Needed from the data below: all lines that contain the word "will".

◆ ◆ ◆

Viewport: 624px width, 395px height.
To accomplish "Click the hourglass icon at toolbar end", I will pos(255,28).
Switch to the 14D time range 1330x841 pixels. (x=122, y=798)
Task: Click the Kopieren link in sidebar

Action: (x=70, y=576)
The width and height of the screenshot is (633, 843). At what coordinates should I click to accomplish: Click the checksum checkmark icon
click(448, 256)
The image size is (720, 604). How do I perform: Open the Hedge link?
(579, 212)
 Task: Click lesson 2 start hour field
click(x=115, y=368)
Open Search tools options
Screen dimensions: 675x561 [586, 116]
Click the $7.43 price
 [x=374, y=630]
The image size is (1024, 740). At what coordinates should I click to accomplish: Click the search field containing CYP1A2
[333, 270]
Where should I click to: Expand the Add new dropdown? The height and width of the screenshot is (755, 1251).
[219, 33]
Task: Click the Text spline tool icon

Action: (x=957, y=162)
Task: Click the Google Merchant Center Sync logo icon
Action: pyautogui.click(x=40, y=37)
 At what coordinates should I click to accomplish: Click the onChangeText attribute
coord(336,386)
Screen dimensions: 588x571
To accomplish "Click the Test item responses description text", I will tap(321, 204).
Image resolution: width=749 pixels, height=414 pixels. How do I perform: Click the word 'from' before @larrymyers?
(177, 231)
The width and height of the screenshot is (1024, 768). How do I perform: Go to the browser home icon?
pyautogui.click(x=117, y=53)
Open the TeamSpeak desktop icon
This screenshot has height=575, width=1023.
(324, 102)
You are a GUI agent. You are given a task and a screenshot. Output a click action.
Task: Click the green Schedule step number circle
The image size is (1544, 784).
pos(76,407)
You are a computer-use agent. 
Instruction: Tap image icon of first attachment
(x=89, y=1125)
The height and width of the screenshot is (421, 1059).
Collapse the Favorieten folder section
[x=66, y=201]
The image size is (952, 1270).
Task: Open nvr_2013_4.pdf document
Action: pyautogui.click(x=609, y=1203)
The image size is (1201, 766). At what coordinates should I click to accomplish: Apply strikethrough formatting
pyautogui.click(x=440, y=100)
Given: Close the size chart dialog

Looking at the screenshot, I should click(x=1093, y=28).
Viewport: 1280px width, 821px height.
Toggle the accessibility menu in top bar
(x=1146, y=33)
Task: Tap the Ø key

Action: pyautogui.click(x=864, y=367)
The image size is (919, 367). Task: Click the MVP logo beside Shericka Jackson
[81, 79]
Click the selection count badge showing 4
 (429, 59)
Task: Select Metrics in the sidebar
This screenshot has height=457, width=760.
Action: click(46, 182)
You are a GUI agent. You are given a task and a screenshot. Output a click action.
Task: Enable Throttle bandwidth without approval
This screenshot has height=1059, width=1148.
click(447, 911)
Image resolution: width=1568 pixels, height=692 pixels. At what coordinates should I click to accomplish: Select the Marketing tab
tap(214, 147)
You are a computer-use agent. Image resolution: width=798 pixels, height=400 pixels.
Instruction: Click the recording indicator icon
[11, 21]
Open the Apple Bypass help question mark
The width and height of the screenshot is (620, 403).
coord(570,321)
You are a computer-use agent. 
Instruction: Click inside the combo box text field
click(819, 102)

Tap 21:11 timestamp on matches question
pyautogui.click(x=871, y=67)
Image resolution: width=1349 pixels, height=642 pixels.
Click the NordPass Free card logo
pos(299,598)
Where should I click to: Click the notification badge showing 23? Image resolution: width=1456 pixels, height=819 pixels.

◆ ◆ ◆

• _Result of the task_:
To accomplish "Click the hourglass icon at toolbar end", I will pos(255,28).
To accomplish "Click the Test item responses description text", I will tap(321, 204).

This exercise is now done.